(Task requirements): Print word for word the first line of the records below and every following line through the one containing "Healthy Living (278, 2195)"; print nothing else.

(Data under study):
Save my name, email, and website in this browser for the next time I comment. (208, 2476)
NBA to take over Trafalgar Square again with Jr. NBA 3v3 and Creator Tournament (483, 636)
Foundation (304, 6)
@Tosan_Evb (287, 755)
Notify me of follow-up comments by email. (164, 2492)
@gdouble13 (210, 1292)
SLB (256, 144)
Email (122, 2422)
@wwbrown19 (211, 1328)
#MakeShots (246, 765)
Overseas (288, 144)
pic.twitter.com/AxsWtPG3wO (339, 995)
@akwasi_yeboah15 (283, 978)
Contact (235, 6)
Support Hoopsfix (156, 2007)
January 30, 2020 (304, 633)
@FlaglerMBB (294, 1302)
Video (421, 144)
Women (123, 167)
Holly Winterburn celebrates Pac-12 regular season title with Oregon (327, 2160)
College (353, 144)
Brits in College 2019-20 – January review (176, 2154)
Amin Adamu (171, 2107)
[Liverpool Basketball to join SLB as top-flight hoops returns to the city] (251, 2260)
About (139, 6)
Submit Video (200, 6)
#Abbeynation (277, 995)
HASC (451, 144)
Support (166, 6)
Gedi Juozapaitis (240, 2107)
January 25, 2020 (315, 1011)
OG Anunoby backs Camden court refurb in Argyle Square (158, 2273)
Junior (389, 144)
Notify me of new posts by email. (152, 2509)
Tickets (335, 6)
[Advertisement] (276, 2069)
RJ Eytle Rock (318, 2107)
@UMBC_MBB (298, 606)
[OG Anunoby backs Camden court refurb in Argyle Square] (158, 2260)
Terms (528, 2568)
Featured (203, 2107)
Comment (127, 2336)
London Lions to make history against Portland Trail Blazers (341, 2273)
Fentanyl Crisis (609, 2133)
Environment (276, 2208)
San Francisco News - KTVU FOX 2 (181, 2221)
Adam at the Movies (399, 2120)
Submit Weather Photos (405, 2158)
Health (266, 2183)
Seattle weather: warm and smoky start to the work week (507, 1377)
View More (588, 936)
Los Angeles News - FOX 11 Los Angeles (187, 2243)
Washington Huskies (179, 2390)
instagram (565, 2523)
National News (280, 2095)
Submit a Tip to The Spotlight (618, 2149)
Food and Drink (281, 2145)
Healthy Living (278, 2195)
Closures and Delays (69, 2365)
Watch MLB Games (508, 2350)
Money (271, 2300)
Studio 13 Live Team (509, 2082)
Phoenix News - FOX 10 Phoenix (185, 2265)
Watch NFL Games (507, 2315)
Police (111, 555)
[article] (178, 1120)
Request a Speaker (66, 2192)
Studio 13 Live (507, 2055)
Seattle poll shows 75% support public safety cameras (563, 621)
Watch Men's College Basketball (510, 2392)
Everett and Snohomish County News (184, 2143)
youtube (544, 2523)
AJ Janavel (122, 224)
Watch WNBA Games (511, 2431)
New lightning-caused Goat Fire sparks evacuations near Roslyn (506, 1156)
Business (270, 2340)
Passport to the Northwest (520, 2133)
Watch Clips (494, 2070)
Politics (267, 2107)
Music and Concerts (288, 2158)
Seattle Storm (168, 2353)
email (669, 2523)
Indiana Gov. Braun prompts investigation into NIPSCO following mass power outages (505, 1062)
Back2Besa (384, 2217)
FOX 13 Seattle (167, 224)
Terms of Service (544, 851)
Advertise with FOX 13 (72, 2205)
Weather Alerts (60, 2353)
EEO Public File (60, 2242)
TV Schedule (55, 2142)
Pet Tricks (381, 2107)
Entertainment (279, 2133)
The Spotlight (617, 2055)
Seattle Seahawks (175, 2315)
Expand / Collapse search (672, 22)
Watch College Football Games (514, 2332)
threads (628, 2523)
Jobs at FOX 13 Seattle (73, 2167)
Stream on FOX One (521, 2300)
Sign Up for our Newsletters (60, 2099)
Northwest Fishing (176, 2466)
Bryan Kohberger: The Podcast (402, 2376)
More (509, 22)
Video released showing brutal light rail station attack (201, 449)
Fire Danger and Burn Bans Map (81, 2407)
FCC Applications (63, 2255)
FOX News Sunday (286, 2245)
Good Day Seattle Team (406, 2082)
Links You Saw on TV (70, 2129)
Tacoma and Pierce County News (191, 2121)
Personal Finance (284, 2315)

(Written answer):
Save my name, email, and website in this browser for the next time I comment. (208, 2476)
NBA to take over Trafalgar Square again with Jr. NBA 3v3 and Creator Tournament (483, 636)
Foundation (304, 6)
@Tosan_Evb (287, 755)
Notify me of follow-up comments by email. (164, 2492)
@gdouble13 (210, 1292)
SLB (256, 144)
Email (122, 2422)
@wwbrown19 (211, 1328)
#MakeShots (246, 765)
Overseas (288, 144)
pic.twitter.com/AxsWtPG3wO (339, 995)
@akwasi_yeboah15 (283, 978)
Contact (235, 6)
Support Hoopsfix (156, 2007)
January 30, 2020 (304, 633)
@FlaglerMBB (294, 1302)
Video (421, 144)
Women (123, 167)
Holly Winterburn celebrates Pac-12 regular season title with Oregon (327, 2160)
College (353, 144)
Brits in College 2019-20 – January review (176, 2154)
Amin Adamu (171, 2107)
[Liverpool Basketball to join SLB as top-flight hoops returns to the city] (251, 2260)
About (139, 6)
Submit Video (200, 6)
#Abbeynation (277, 995)
HASC (451, 144)
Support (166, 6)
Gedi Juozapaitis (240, 2107)
January 25, 2020 (315, 1011)
OG Anunoby backs Camden court refurb in Argyle Square (158, 2273)
Junior (389, 144)
Notify me of new posts by email. (152, 2509)
Tickets (335, 6)
[Advertisement] (276, 2069)
RJ Eytle Rock (318, 2107)
@UMBC_MBB (298, 606)
[OG Anunoby backs Camden court refurb in Argyle Square] (158, 2260)
Terms (528, 2568)
Featured (203, 2107)
Comment (127, 2336)
London Lions to make history against Portland Trail Blazers (341, 2273)
Fentanyl Crisis (609, 2133)
Environment (276, 2208)
San Francisco News - KTVU FOX 2 (181, 2221)
Adam at the Movies (399, 2120)
Submit Weather Photos (405, 2158)
Health (266, 2183)
Seattle weather: warm and smoky start to the work week (507, 1377)
View More (588, 936)
Los Angeles News - FOX 11 Los Angeles (187, 2243)
Washington Huskies (179, 2390)
instagram (565, 2523)
National News (280, 2095)
Submit a Tip to The Spotlight (618, 2149)
Food and Drink (281, 2145)
Healthy Living (278, 2195)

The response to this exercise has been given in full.